秋山は、個人的なメモと同人誌の文章は、まだ前者の鏡として読み返せるもの(同時に、憎くなったらとっとと捨ててしまえるもの)と言っているのだが、私のような小心者は、同人誌に載せる文章ですら、読み返したくないときがある。(対照的に、なんどでも読み返せる文章も多少ではあるが存在する。それについては、だいぶ個人的な、そして感傷的な話になってしまうと思われるので、次の機会に。)
閑話休題。つまり、分からなかったという事実を書いて発表するということは、他者から、○○が分からなかったひと、として見られる痕跡を残すことである。これは難しい。なんだかんだ、文章を書いて発表する、という行為には少なからず自己顕示欲があるからだ。自己顕示欲という言葉は、とりわけ最近、かなりネガティブなイメージを持たされてしまっているように感じるが、しかし、自己顕示欲が皆無の文章なんてものは考えにくいし、そもそも、別にあったっていいじゃないか。悪いのは自己顕示欲そのものではなく、自己顕示欲に溺れて他者を傷つけたり、(広い意味での)法を犯すことの方にあるだろう。(それゆえ、そのような文章が書店にさえ溢れている状況は、極めて残念に思われるのだが……)

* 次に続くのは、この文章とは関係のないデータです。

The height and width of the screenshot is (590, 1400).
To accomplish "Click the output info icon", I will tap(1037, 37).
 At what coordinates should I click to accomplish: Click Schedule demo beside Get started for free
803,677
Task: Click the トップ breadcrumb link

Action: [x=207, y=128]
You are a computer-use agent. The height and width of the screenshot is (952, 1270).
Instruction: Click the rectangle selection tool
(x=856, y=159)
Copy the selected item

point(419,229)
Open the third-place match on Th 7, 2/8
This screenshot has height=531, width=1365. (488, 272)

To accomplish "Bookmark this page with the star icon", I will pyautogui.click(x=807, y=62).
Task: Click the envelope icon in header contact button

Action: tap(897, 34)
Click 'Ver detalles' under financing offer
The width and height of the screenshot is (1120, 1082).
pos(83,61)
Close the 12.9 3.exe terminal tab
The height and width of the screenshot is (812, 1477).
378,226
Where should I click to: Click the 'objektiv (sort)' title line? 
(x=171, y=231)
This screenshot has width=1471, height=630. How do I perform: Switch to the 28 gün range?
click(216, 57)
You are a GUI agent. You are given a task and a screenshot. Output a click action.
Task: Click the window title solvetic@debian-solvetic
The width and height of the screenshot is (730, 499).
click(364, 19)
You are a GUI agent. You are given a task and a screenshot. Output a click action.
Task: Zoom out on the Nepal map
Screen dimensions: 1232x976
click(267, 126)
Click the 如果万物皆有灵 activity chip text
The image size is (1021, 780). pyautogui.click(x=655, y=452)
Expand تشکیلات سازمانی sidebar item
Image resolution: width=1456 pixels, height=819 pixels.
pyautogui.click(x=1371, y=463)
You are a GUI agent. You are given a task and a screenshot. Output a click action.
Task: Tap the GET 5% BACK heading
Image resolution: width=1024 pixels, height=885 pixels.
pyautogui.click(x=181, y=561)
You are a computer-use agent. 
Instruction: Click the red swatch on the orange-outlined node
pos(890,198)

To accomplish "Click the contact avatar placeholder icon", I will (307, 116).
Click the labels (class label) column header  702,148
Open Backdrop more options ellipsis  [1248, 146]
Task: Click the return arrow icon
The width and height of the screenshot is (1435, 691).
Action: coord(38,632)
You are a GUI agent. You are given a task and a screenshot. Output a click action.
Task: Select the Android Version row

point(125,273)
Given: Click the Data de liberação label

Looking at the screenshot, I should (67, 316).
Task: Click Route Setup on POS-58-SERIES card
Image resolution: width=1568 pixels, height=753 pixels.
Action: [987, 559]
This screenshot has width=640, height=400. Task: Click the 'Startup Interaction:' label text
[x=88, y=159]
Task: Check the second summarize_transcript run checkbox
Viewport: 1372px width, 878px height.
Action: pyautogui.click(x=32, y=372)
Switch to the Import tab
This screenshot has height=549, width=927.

だから、そもそも書くという行為は矛盾している。だれかに見てほしいから発表するのに、他者の目にさらされることに嫌悪感をおぼえるのだから。
前置きが長くなったが、本書は様々な普遍的なテーマを論じながら、このような矛盾そのものを描いている作品であるのではないか。それは評論とも言えるだろうし、エッセイとももちろん言えるだろう。群像新人文学賞評論部門でデビューした秋山であるが、その文章は独特だ。これは私個人の話であるが、私が秋山駿に興味を持っている、という話を――ひとりは直接、もうひとりは間接的に――したとき、ふたりのひとが、秋山駿のエッセイストとしての資質を高く評価していた。私もその通りだと思う。順番は逆になるが、だからこそ、いまの私が関心を抱いたのだろう。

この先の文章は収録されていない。